Reforma Ortográfica I
O trema (1)
Recentemente, em Belém, o balcão de uma companhia aérea francesa ostentava o nome "AIR CARAÏBES". Como se sabe que o dígrafo "ai", em francês, tem som próximo ao nosso "é", alguém a meu lado leu "érr carréb", para em seguida corrigir "érr carraíb". Esse pequeno fato demonstra a grande importância do trema para mostrar ao leitor a pronúncia culta ou padrão, segundo a qual, na primeira palavra, o "ai" deve ser pronunciado 'é' e na segunda, "a-i". Que bom que na língua francesa não se esteja pensando em abolir o trema, pois ajuda até os estrangeiros a pronunciar corretamente as suas palavras.
Vamos supor, agora, que se tenha abolido o trema na língua portuguesa e que você, leitor, encontre a seguinte frase, num texto: "O inquilino participou, com a devida equidistância, de um inquérito trilíngue sobre o uso de espécimes equestres equevos em corridas oficiais sem os equipamentos equipartidos e equilibrados."

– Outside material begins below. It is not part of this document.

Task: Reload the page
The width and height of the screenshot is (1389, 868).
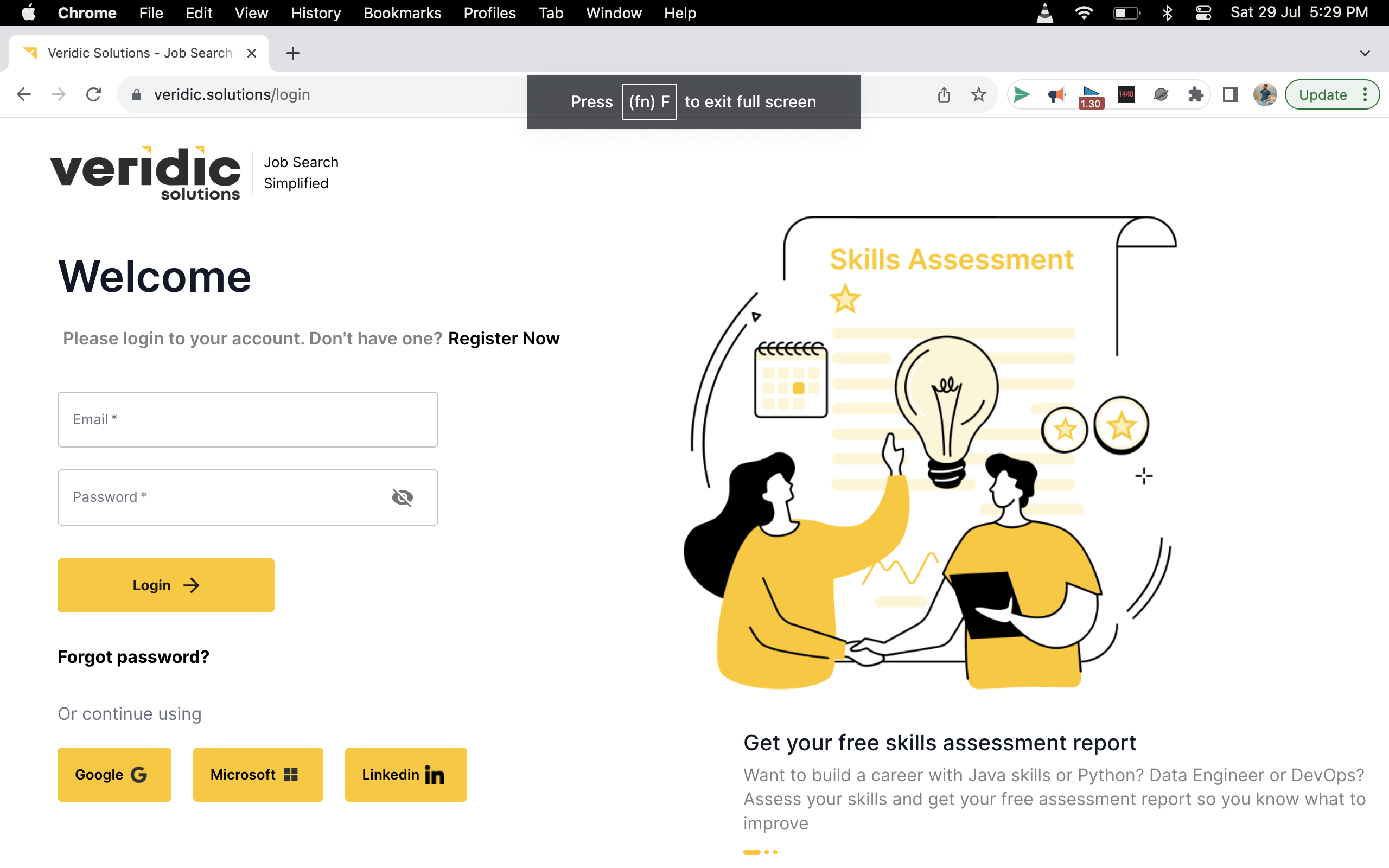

Não sabendo o significado das palavras, pode ir ao dicionário e ter suas dúvidas esclarecidas, porém como saberá qual a pronúncia correta? " inkilino ou inkuilino, ekidistância ou ekuidistância, inkérito ou inkuérito, trilíngue ou trilíngüe, ekestres ou ekuestres, ekevos ou ekuevos, ekipamentos ou ekuipamentos, ekipartidos ou ekuipartidos, ekilibrados ou ekuilibrados ?"
Mesmo que dicionários orientem a pronúncia, será possível que toda vez que encontrar as sílabas "que, qui, gue, gui", você vai ser obrigado a recorrer a um dicionário para saber a melhor pronúncia segundo a norma padrão?
O que é mais econômico e fácil: consultar-se a pronúncia no dicionário ou já sabê-la imediatamente, pela presença do trema? Lembre-se da AIR CARAÏBES.